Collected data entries
-------
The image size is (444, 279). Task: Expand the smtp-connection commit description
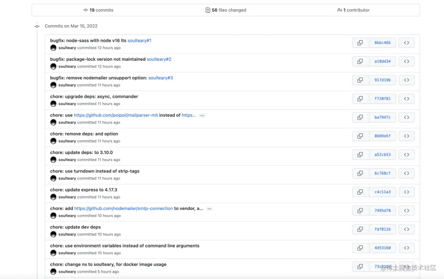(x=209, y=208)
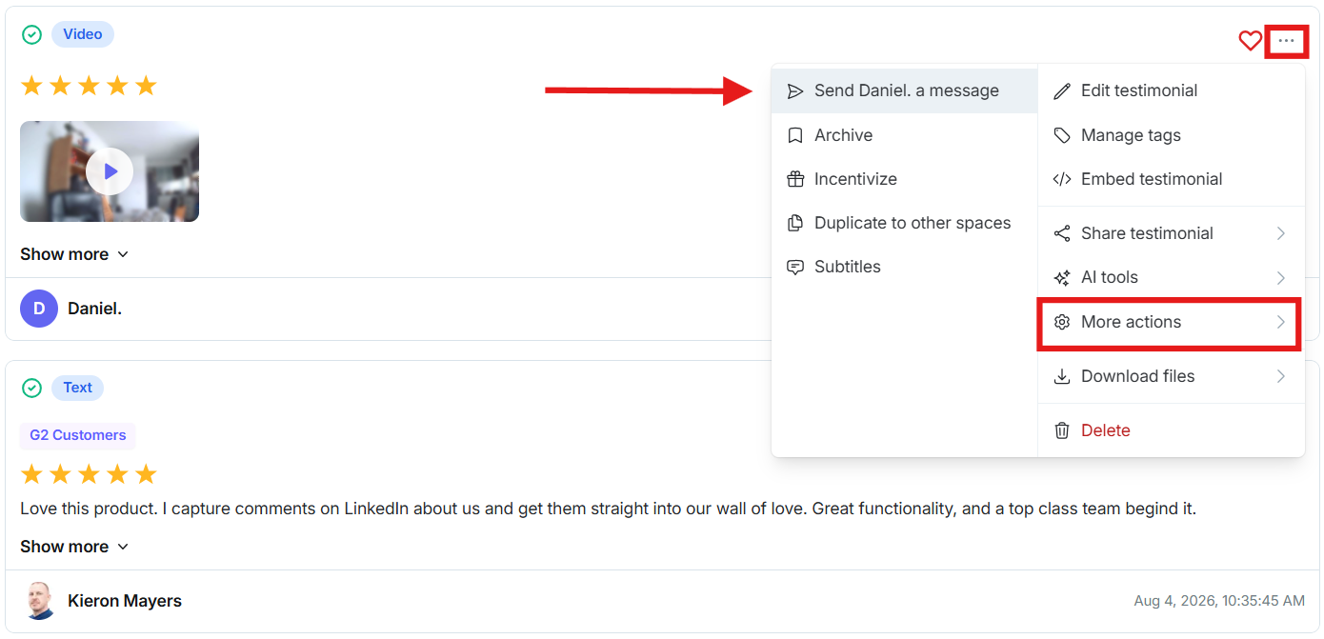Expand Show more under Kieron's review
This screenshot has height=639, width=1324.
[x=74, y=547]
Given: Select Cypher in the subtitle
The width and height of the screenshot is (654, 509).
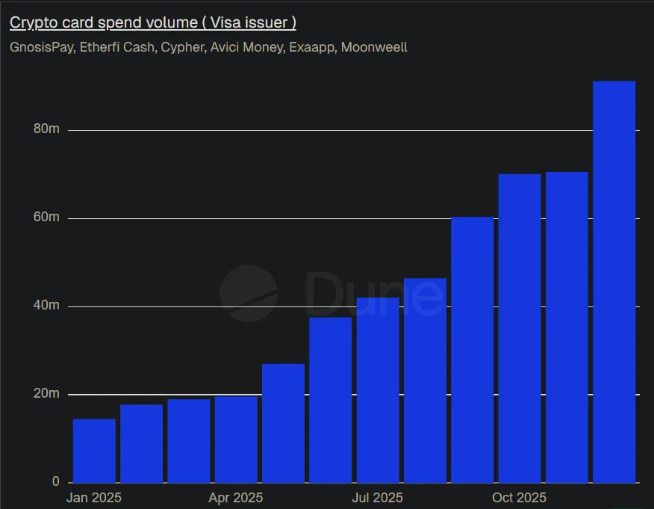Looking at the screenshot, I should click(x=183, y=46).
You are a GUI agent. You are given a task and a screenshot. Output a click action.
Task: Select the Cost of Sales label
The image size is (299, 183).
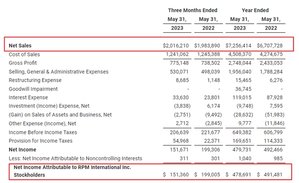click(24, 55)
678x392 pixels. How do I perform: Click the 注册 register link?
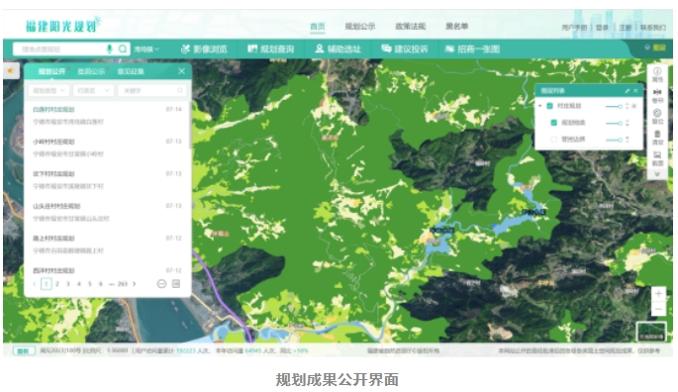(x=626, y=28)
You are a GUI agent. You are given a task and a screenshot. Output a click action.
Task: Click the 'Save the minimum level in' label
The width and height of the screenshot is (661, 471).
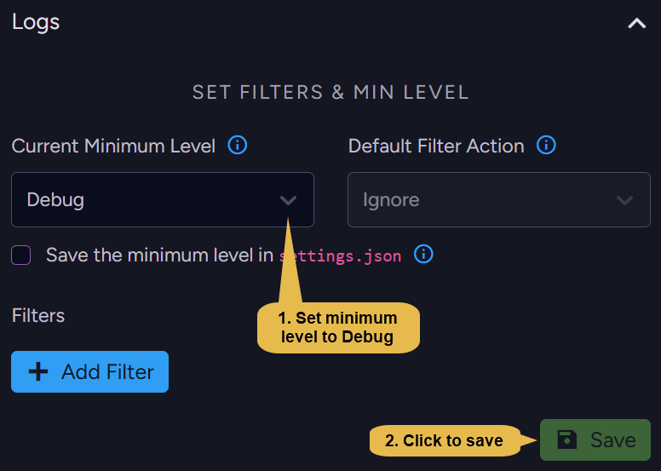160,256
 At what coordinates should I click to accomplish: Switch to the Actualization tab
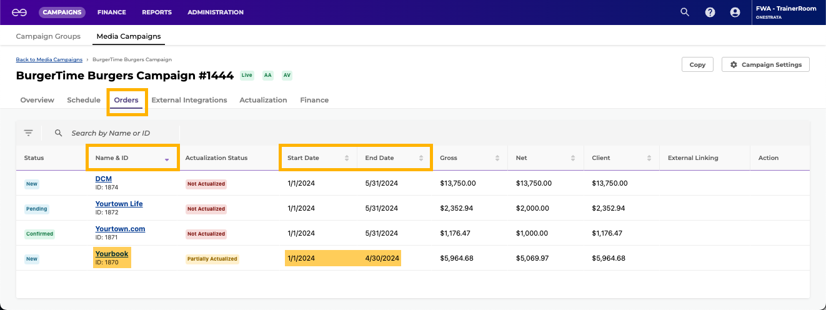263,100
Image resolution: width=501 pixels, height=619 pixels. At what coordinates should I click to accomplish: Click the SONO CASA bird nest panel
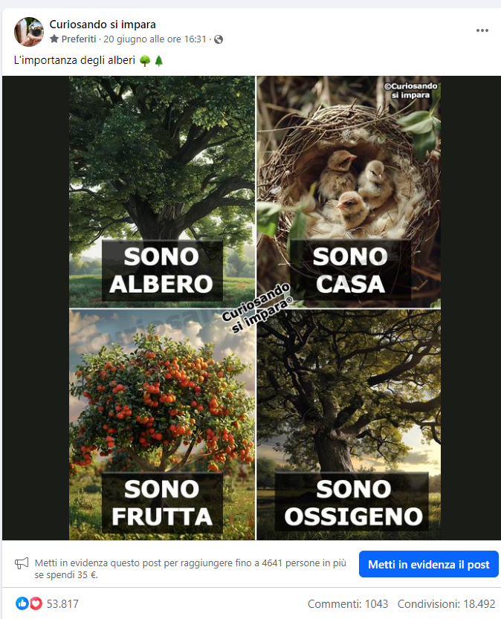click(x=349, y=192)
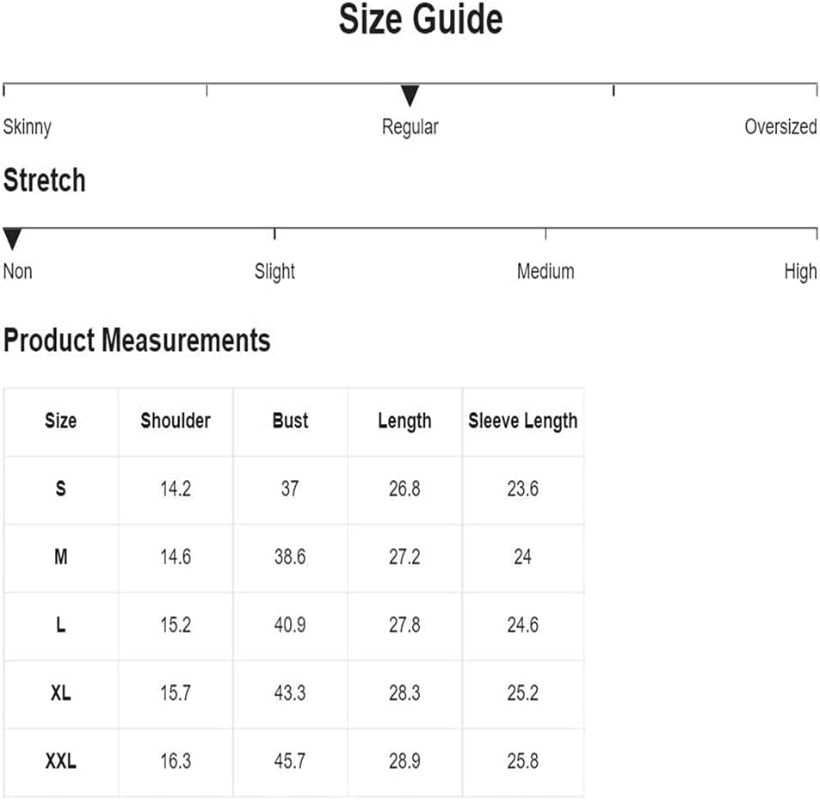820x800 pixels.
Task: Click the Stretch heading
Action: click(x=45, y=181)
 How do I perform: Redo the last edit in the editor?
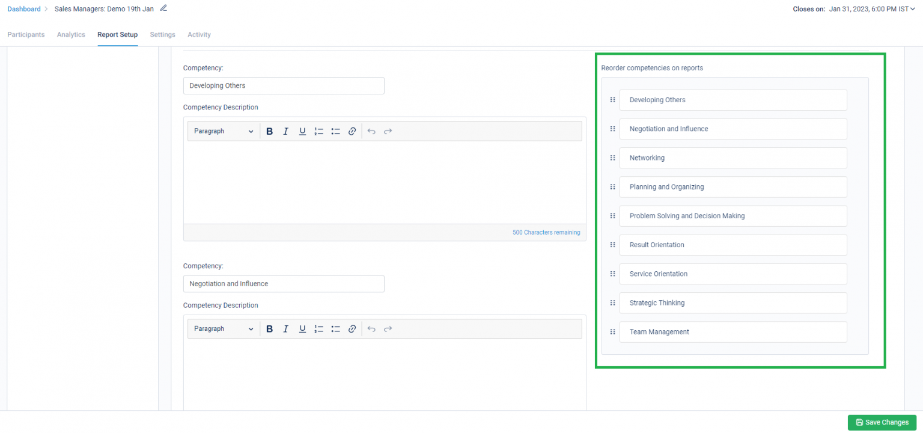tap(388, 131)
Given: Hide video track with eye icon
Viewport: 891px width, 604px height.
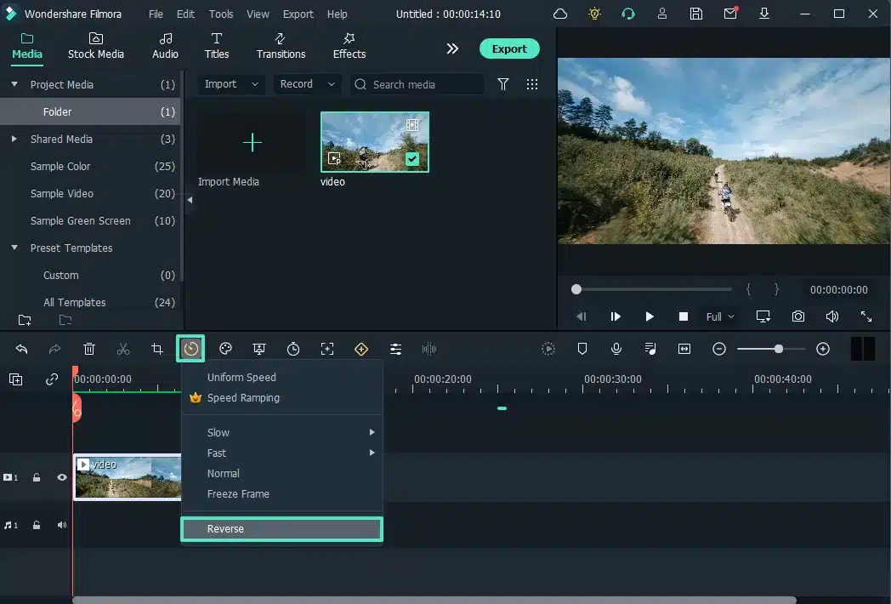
-------
- _What this task involves_
Retype every record as it stands. None of the pictures should appear.

- _Task solution_
The image size is (444, 279). Task: Expand the smtp-connection commit description
(x=209, y=208)
Expand Show more under Kieron's review
This screenshot has height=639, width=1324.
[x=74, y=547]
Given: Select Cypher in the subtitle
The width and height of the screenshot is (654, 509).
Looking at the screenshot, I should click(x=183, y=46).
You are a GUI agent. You are given a task and a screenshot. Output a click action.
Task: Select the Cost of Sales label
The image size is (299, 183).
click(24, 55)
678x392 pixels. How do I perform: Click the 注册 register link?
(x=626, y=28)
You are a GUI agent. You are given a task and a screenshot. Output a click action.
Task: Click the 'Save the minimum level in' label
The width and height of the screenshot is (661, 471).
160,256
 At what coordinates should I click to accomplish: Switch to the Actualization tab
263,100
Image resolution: width=501 pixels, height=619 pixels. At what coordinates should I click to accomplish: Click the SONO CASA bird nest panel
click(x=349, y=192)
820x800 pixels.
Task: Click the Stretch heading
Action: click(x=45, y=181)
 How do I perform: Redo the last edit in the editor?
tap(388, 131)
Given: Hide video track with eye icon
Viewport: 891px width, 604px height.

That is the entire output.